**Material to process:**
============

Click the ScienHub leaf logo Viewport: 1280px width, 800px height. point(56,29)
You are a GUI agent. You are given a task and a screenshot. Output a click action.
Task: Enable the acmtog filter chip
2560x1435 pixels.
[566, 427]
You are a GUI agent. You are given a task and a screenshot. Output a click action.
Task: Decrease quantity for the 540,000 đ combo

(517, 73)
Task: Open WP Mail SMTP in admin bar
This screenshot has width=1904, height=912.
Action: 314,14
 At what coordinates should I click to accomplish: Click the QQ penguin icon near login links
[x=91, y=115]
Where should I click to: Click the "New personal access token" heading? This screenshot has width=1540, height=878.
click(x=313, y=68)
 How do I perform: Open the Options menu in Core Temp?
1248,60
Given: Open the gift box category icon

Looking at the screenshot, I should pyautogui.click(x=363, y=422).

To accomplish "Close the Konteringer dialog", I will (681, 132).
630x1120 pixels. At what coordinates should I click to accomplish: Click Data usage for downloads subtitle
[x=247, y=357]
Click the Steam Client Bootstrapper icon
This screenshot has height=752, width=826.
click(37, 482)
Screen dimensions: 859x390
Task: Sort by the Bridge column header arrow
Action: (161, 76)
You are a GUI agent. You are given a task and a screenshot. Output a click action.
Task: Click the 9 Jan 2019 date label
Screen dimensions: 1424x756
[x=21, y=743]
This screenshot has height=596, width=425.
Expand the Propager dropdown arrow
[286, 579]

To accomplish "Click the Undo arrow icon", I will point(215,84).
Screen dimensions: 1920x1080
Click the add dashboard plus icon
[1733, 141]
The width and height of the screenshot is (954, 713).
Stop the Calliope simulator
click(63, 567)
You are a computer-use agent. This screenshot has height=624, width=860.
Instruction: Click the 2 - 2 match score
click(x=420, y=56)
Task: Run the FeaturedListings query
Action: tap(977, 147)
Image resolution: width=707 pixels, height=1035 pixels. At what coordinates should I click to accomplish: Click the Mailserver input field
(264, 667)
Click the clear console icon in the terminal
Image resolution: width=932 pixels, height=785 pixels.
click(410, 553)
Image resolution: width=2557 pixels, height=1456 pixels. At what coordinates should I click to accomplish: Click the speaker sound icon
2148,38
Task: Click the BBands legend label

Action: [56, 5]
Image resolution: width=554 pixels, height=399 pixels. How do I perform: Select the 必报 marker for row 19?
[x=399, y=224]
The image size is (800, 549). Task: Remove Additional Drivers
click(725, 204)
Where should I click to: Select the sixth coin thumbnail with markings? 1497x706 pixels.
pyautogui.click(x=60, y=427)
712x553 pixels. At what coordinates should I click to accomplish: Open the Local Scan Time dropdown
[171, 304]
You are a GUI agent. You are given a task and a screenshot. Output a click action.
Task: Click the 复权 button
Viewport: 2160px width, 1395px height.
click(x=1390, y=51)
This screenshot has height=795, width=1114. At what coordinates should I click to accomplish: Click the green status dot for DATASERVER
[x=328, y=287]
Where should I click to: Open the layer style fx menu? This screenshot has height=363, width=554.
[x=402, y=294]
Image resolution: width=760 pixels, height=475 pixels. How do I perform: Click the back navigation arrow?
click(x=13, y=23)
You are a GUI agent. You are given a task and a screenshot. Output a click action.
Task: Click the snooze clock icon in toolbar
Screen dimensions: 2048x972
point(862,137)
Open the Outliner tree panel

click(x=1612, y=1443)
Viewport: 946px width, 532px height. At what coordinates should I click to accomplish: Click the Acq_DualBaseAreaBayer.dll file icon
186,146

============

**Do this:** Copy the data above line for line, without changing anything.

**Task response:**
Click the ScienHub leaf logo Viewport: 1280px width, 800px height. point(56,29)
You are a GUI agent. You are given a task and a screenshot. Output a click action.
Task: Enable the acmtog filter chip
2560x1435 pixels.
[566, 427]
You are a GUI agent. You are given a task and a screenshot. Output a click action.
Task: Decrease quantity for the 540,000 đ combo

(517, 73)
Task: Open WP Mail SMTP in admin bar
This screenshot has width=1904, height=912.
Action: 314,14
 At what coordinates should I click to accomplish: Click the QQ penguin icon near login links
[x=91, y=115]
Where should I click to: Click the "New personal access token" heading? This screenshot has width=1540, height=878.
click(x=313, y=68)
 How do I perform: Open the Options menu in Core Temp?
1248,60
Given: Open the gift box category icon

Looking at the screenshot, I should pyautogui.click(x=363, y=422).

To accomplish "Close the Konteringer dialog", I will (681, 132).
630x1120 pixels. At what coordinates should I click to accomplish: Click Data usage for downloads subtitle
[x=247, y=357]
Click the Steam Client Bootstrapper icon
This screenshot has height=752, width=826.
click(37, 482)
Screen dimensions: 859x390
Task: Sort by the Bridge column header arrow
Action: (161, 76)
You are a GUI agent. You are given a task and a screenshot. Output a click action.
Task: Click the 9 Jan 2019 date label
Screen dimensions: 1424x756
[x=21, y=743]
This screenshot has height=596, width=425.
Expand the Propager dropdown arrow
[286, 579]

To accomplish "Click the Undo arrow icon", I will point(215,84).
Screen dimensions: 1920x1080
Click the add dashboard plus icon
[1733, 141]
The width and height of the screenshot is (954, 713).
Stop the Calliope simulator
click(63, 567)
You are a computer-use agent. This screenshot has height=624, width=860.
Instruction: Click the 2 - 2 match score
click(x=420, y=56)
Task: Run the FeaturedListings query
Action: tap(977, 147)
Image resolution: width=707 pixels, height=1035 pixels. At what coordinates should I click to accomplish: Click the Mailserver input field
(264, 667)
Click the clear console icon in the terminal
Image resolution: width=932 pixels, height=785 pixels.
click(410, 553)
Image resolution: width=2557 pixels, height=1456 pixels. At what coordinates should I click to accomplish: Click the speaker sound icon
2148,38
Task: Click the BBands legend label

Action: [56, 5]
Image resolution: width=554 pixels, height=399 pixels. How do I perform: Select the 必报 marker for row 19?
[x=399, y=224]
The image size is (800, 549). Task: Remove Additional Drivers
click(725, 204)
Where should I click to: Select the sixth coin thumbnail with markings? 1497x706 pixels.
pyautogui.click(x=60, y=427)
712x553 pixels. At what coordinates should I click to accomplish: Open the Local Scan Time dropdown
[171, 304]
You are a GUI agent. You are given a task and a screenshot. Output a click action.
Task: Click the 复权 button
Viewport: 2160px width, 1395px height.
click(x=1390, y=51)
This screenshot has height=795, width=1114. At what coordinates should I click to accomplish: Click the green status dot for DATASERVER
[x=328, y=287]
Where should I click to: Open the layer style fx menu? This screenshot has height=363, width=554.
[x=402, y=294]
Image resolution: width=760 pixels, height=475 pixels. How do I perform: Click the back navigation arrow?
click(x=13, y=23)
You are a GUI agent. You are given a task and a screenshot. Output a click action.
Task: Click the snooze clock icon in toolbar
Screen dimensions: 2048x972
point(862,137)
Open the Outliner tree panel

click(x=1612, y=1443)
Viewport: 946px width, 532px height. At what coordinates should I click to accomplish: Click the Acq_DualBaseAreaBayer.dll file icon
186,146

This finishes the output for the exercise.